Ligand-supported homology modeling of the human angiotensin II type 1 (AT1) receptor: Insights into the molecular determinants of telmisartan binding

• Published in: Proteins, structure, function, and bioinformatics Vol. 65; no. 4; pp. 824 - 842
• Main Authors: Patny, Akshay, Desai, Prashant V., Avery, Mitchell A.
• Format: Journal Article
• Language: English
• Published: Hoboken Wiley Subscription Services, Inc., A Wiley Company 01.12.2006
• Subjects: Amino Acid Sequence; Angiotensin II Type 1 Receptor Blockers - chemistry; Angiotensin II Type 1 Receptor Blockers - metabolism; Animals; AT1 receptor; Benzimidazoles - chemistry; Benzimidazoles - metabolism; Benzoates - chemistry; Benzoates - metabolism; Binding Sites; Cattle; docking; drug design; GPCR; homology modeling; Humans; Ligands; losartan; Models, Molecular; molecular dynamics; Molecular Sequence Data; Protein Structure, Tertiary; Receptor, Angiotensin, Type 1 - chemistry; Receptor, Angiotensin, Type 1 - metabolism; Receptors, G-Protein-Coupled - metabolism; Rhodopsin - chemistry; Rhodopsin - metabolism; Sequence Alignment; Structural Homology, Protein; telmisartan
• ISSN: 0887-3585; 1097-0134
• DOI: 10.1002/prot.21196

Angiotensin II type 1 (AT1) receptor belongs to the super‐family of G‐protein‐coupled receptors, and antagonists of the AT1 receptor are effectively used in the treatment of hypertension.

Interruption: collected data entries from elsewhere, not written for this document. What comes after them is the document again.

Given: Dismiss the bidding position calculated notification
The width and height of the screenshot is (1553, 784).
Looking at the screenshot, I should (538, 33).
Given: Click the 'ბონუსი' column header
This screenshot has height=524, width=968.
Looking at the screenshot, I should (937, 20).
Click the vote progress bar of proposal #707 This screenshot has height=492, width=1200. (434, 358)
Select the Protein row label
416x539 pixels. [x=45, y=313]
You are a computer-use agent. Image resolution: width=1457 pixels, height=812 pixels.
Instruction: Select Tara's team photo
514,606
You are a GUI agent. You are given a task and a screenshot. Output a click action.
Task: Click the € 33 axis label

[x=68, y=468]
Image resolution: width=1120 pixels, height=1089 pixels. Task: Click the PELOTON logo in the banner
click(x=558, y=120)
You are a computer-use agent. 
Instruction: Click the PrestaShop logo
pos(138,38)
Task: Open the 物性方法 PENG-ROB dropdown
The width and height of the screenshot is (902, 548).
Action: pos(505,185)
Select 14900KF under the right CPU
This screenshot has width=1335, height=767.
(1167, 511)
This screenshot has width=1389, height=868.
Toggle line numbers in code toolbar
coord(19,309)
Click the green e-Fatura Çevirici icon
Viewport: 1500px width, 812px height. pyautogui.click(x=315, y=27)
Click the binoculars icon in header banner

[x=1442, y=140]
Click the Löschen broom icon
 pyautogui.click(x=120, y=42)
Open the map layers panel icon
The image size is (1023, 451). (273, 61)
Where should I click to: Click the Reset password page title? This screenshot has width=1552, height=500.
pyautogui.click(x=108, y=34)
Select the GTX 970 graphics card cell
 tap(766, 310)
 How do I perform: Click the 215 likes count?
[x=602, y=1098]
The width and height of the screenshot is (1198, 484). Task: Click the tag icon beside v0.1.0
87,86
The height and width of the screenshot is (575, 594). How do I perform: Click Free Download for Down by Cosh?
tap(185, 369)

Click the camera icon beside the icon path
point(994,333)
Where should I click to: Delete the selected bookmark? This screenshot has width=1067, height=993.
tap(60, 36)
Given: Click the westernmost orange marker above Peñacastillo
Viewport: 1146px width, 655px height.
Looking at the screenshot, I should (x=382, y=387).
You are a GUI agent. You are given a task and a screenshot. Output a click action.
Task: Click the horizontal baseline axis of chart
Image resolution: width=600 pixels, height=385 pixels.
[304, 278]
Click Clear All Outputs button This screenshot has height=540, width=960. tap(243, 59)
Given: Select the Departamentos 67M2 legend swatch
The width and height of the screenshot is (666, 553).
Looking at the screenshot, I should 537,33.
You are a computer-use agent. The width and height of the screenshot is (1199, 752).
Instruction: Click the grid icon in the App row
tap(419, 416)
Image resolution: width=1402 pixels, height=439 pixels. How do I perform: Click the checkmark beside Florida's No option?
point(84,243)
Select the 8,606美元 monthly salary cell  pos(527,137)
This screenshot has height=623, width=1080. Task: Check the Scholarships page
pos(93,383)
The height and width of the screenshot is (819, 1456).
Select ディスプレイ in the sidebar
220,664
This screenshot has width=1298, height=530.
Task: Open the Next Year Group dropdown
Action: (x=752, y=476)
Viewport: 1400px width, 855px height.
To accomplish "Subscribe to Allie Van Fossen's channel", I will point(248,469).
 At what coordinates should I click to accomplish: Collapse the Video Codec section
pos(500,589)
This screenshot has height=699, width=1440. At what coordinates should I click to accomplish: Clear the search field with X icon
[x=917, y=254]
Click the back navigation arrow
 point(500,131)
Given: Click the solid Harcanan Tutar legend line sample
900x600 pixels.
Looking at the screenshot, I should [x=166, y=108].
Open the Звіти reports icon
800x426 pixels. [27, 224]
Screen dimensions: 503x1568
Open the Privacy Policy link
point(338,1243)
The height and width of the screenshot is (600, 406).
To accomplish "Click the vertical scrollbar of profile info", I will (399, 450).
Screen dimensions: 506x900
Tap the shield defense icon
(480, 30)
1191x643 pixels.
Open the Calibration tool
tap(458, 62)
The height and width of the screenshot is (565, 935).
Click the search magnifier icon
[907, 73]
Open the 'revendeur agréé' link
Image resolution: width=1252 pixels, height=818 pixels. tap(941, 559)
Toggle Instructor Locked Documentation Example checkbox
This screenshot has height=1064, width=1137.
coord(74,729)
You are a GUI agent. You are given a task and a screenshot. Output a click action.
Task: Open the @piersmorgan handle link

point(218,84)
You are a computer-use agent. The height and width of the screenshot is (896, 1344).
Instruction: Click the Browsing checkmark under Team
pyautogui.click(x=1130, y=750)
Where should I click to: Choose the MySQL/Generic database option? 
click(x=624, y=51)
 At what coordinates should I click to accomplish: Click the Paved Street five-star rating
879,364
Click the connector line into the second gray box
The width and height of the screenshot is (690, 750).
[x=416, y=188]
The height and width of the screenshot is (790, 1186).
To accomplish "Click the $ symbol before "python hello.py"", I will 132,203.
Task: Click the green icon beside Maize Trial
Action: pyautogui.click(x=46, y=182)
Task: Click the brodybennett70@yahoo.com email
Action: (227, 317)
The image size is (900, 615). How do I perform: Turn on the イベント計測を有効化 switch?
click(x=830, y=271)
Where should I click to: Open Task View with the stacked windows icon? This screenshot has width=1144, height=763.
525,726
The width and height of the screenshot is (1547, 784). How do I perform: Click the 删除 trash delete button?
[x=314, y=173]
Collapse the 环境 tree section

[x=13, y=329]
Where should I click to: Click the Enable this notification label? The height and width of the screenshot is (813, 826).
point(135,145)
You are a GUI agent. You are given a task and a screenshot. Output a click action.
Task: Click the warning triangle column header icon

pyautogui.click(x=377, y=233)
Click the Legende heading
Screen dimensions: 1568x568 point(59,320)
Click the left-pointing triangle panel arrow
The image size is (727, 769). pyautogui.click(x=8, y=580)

To understand the molecular interactions of these antagonists, such as losartan and telmisartan, with the AT1 receptor, a homology model of the human AT1 (hAT1) receptor with all connecting loops was constructed from the 2.6 Å resolution crystal structure (PDB i.d., 1L9H) of bovine rhodopsin. The initial model generated by MODELLER was subjected to a stepwise ligand‐supported model refinement. This protocol involved initial docking of non‐peptide AT1 antagonists in the putative binding site, followed by several rounds of iterative energy minimizations and molecular dynamics simulations. The final model was validated based on its correlation with several structure‐activity relationships and site‐directed mutagenesis data. The final model was also found to be in agreement with a previously reported AT1 antagonist pharmacophore model. Docking studies were performed for a series of non‐peptide AT1 receptor antagonists in the active site of the final hAT1 receptor model. The docking was able to identify key molecular interactions for all the AT1 antagonists studied. Reasonable correlation was observed between the interaction energy values and the corresponding binding affinities of these ligands, providing further validation for the model. In addition, an extensive unrestrained molecular dynamics simulation showed that the docking‐derived bound pose of telmisartan is energetically stable. Knowledge gained from the present studies can be used in structure‐based drug design for developing novel ligands for the AT1 receptor. Proteins 2006. © 2006 Wiley‐Liss, Inc.